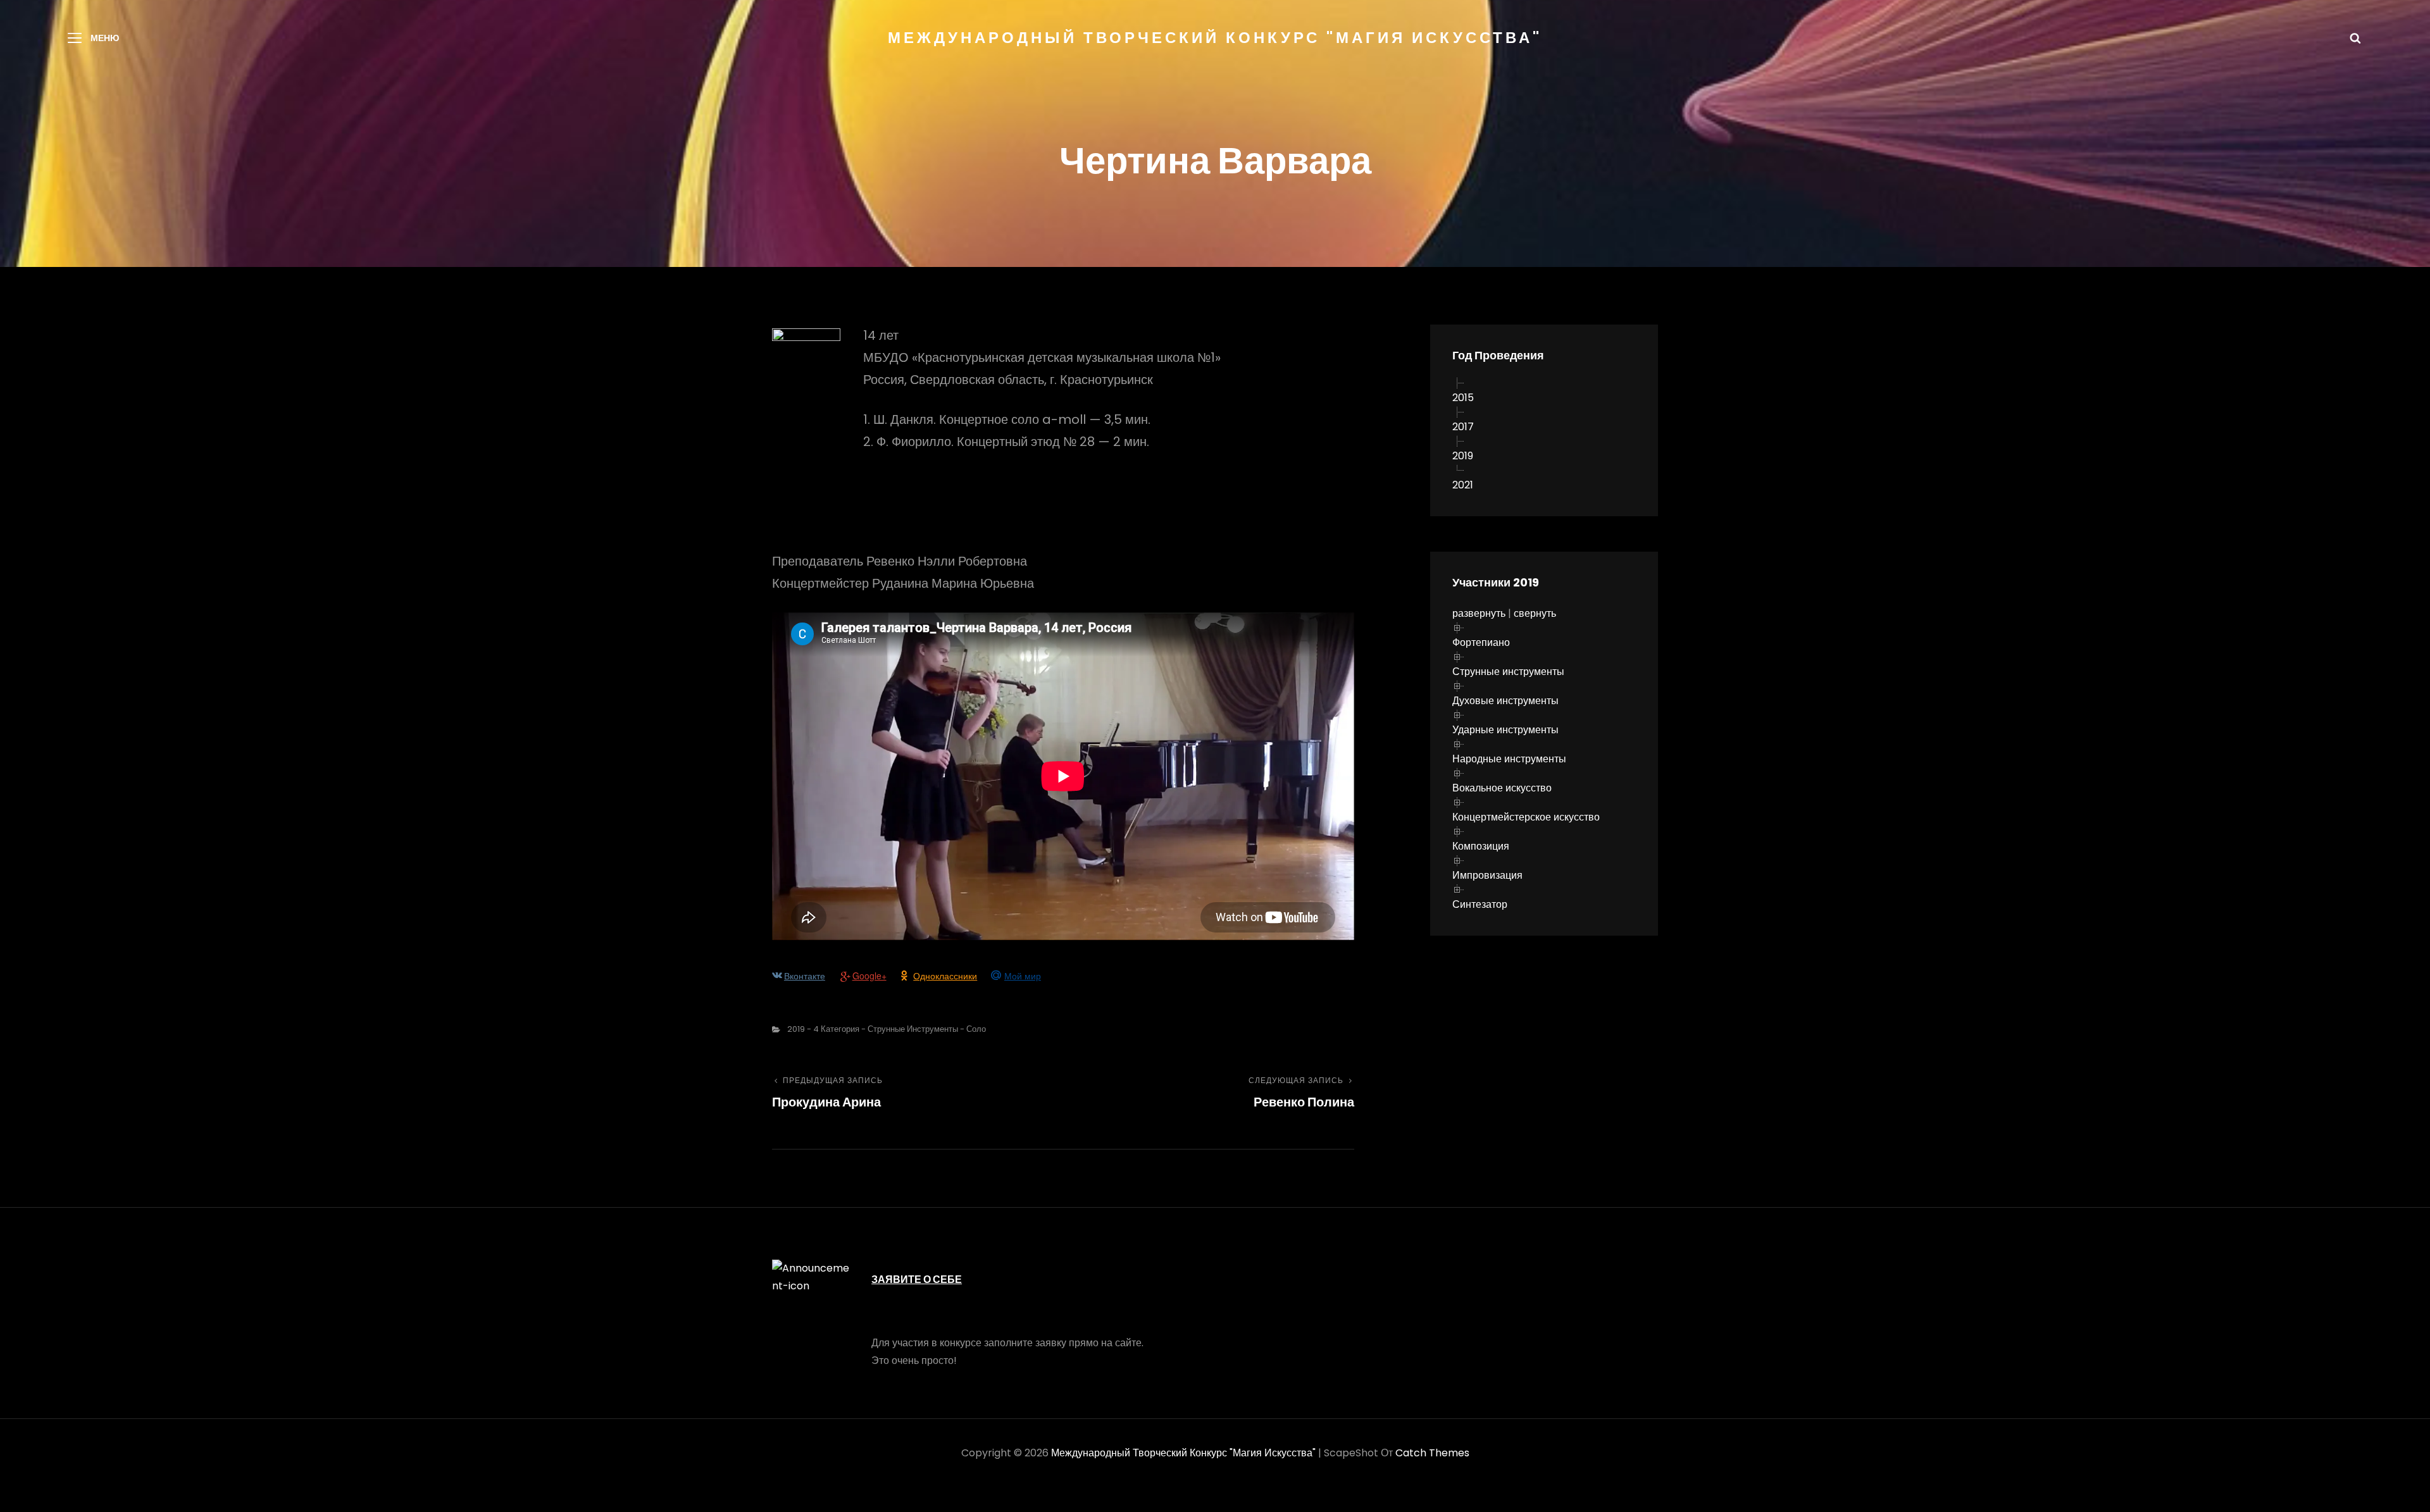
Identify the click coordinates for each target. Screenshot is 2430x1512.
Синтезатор (1479, 904)
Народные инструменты (1509, 759)
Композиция (1480, 846)
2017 (1463, 426)
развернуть (1478, 613)
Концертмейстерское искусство (1526, 817)
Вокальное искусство (1502, 788)
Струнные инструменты (1508, 671)
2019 (1462, 456)
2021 (1462, 485)
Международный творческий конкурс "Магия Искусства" (1215, 37)
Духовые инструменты (1505, 700)
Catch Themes (1432, 1453)
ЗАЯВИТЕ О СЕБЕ (916, 1279)
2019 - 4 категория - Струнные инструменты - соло (886, 1029)
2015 (1463, 397)
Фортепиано (1481, 642)
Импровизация (1487, 875)
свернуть (1535, 613)
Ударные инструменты (1505, 729)
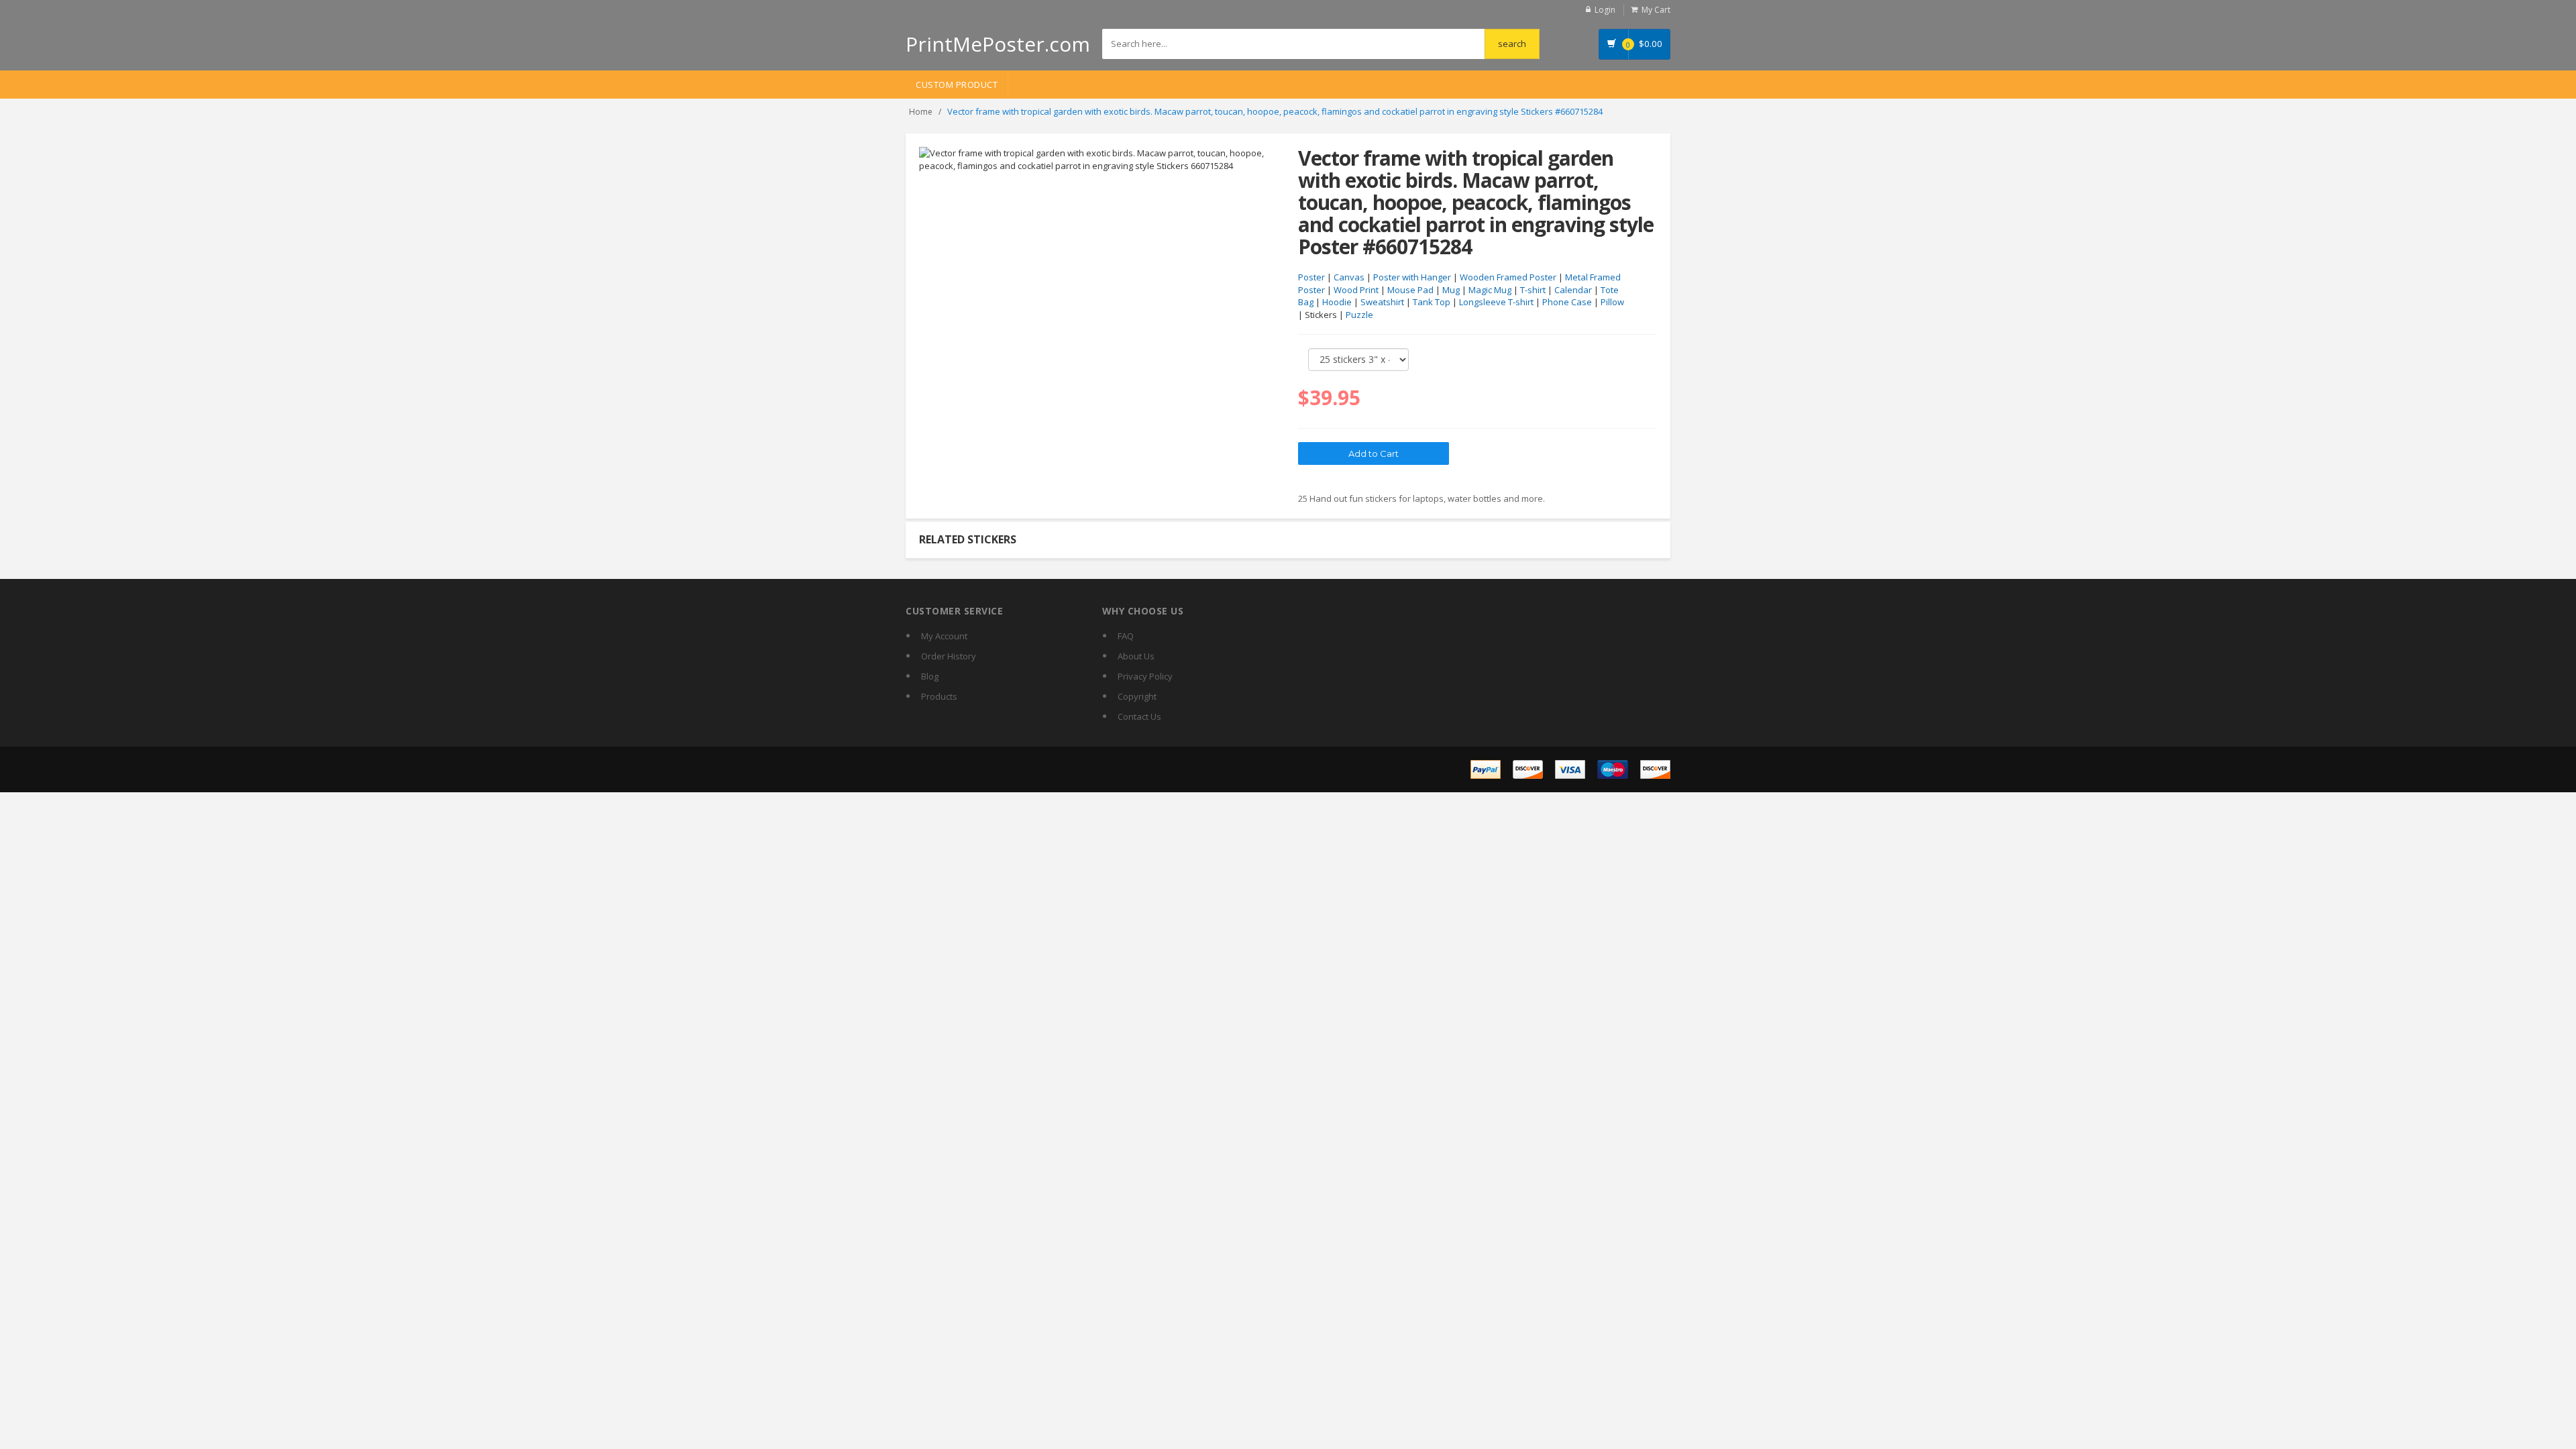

■ ■ ■

Search the entries for "Струнные" and show every line that has it.

Струнные инструменты (1508, 671)
2019 - 4 категория - Струнные инструменты - соло (886, 1029)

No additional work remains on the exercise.